Jak znów się pojawi problem, to tak naprawdę nie wiem, co dalej. Oddawać płytę główną?Grafikę? Jedno i drugie?
Liczba postów: 428
Liczba wątków: 93
Dołączył: 21.08.2012
02.06.2013, 19:12
RE: Komputer do 3400 zł
Napisz nam, jak wywali znowu.
Liczba postów: 4610
Liczba wątków: 11
Dołączył: 29.11.2011
02.06.2013, 23:12
RE: Komputer do 3400 zł
Jak znowu ten błąd się pojawi to będziesz musiał (tzn. najlepiej, gdybyś tak właśnie zrobił) pożyczyć jakąś kartę graficzną od kolegi i zobaczyć, czy na tej pożyczonej występuje ten sam problem. Jeśli tak - wówczas najprawdopodobniej uszkodzone jest gniazdo na płycie głównej.

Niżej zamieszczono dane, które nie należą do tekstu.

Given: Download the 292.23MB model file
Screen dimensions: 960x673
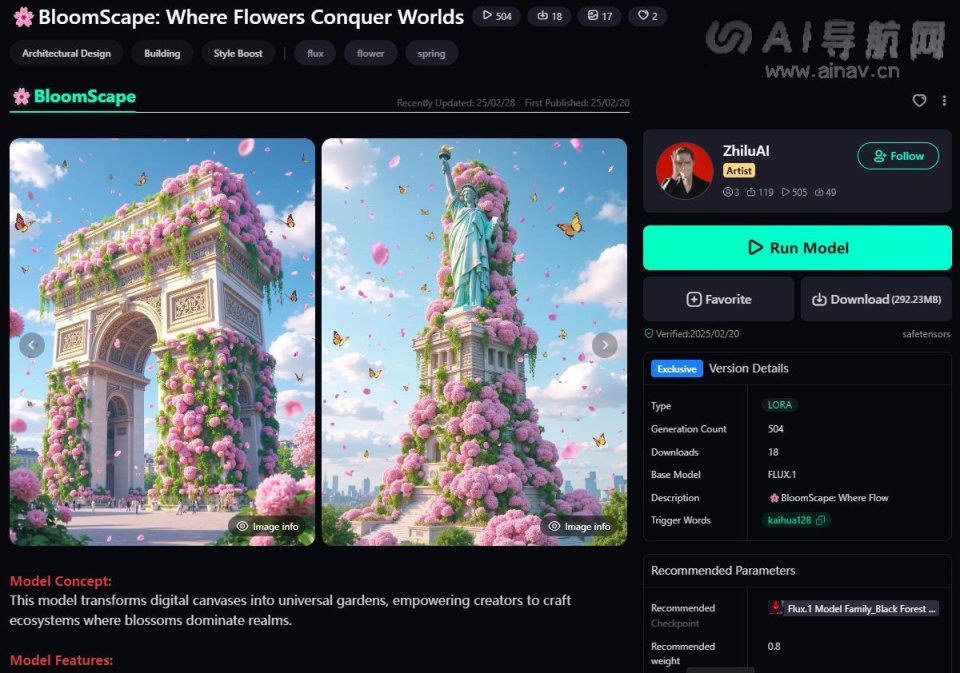Looking at the screenshot, I should 876,299.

P.S. Szkoda, że P67 Pro3 nie posiada więcej złącz PCI-E x16...
Liczba postów: 33
Liczba wątków: 6
Dołączył: 22.05.2013
03.06.2013, 08:49
(Ten post był ostatnio modyfikowany: 03.06.2013, 10:49 przez marcinho07.)
RE: Komputer do 3400 zł
Tak zrobię. Ściągam właśnie SC2, odpalę 4v4 na ultra, to powinien być dość dobry test
A myślicie, że jak będzie działać już moja karta normalnie to można sprawę zbagatelizować, czy to może z czasem znów wyjść?

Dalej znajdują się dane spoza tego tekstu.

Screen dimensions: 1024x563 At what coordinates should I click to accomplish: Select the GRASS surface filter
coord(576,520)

Poza tym czy istnieje taka opcja, że źle podłączyłem zasilanie do karty? Karta jest podłączona dwoma złączami 6-pinowymi do jednego kabla od zasilania(z czarnym złączem 6-pinowym - zasilacz modularny), do którego podłączyłem też elektronike od wiatraków obudowy.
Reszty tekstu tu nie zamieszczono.